At any rate, this will be the next ecclesiological hump to address in all three of the Traditions.
Posted by: paul | February 18, 2011 at 08:40 PM
Paul, thanks for the notes. It wasn't my observation that Catholics are more individual than social; I was passing along Rob Vischer's comment. My purpose in passing that along was to introduce the dynamic of comparison between various approaches to worship and the sacraments. I think he had in mind the idea that many Catholics go to Mass to receive the Eucharist and not to socialize as such. I have no idea whether that is accurate or not.

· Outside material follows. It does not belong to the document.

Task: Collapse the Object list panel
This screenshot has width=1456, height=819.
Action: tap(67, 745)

Posted by: Jordan | February 18, 2011 at 08:53 PM
It seems to me that Facebook, while of course not uniform in what it does or how it is used, generally has a strong addictive component. It assuages the loneliness or at least the detachedness that especially characterizes the younger generation, it permits an easy kind of success, it entertains, it challenges in a non-threatening sort of way, etc. Traditional church, if it is authentically experienced, serves to connect the participants to God even as it connects them to each other.

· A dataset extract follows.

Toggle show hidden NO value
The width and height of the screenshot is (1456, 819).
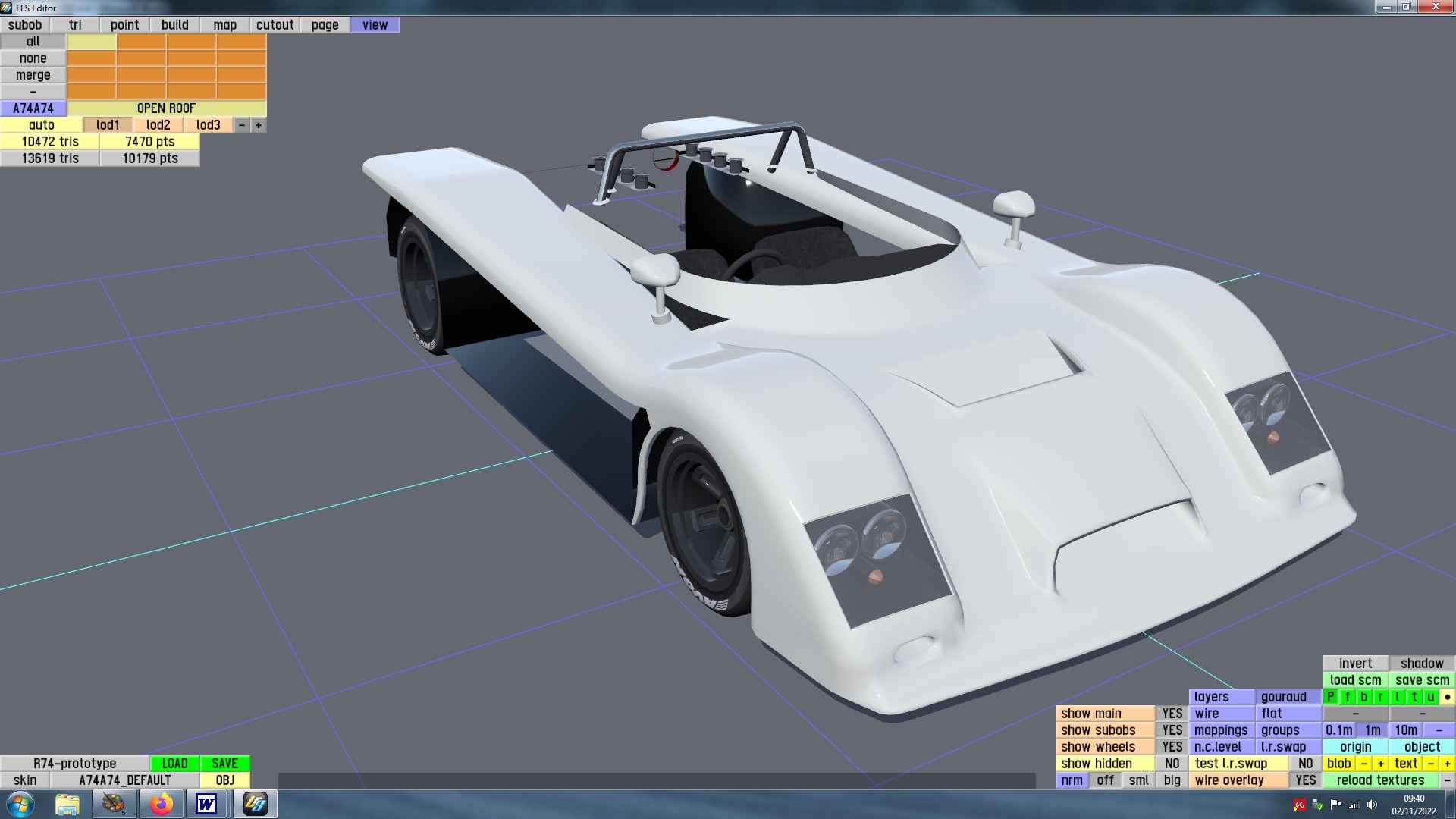point(1172,764)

The testpoint would come if both were to be removed. If we could no longer gather formally, we would gather informally. If we could no longer gather informally, we should nonetheless be able to reach out to and be led by the God who will never leave us. By contrast, if the internet and cell service go down (or are doled out only to those who conform to the will of the ones in power), I would venture that the true cost of this new social scaffolding might become fearfully evident.
Posted by: Diane | February 18, 2011 at 08:57 PM
I am not trying to offend anyone. After having read the above comments it is disappointing to have to remark that "you just don't get it". The simple fact is Facebook is here to stay . You can either accept it or not. If one looks at it as a tool. A tool to spread the word through stories and experiences then you have grasped the real power of social media. Facebook should not be vilified but rather embraced. It is giving each and everyone of you a unique platform to make your voice heard in a relevant way to affect change. Ignoring another way to communicate with the younger people will only alienate the church and its principals.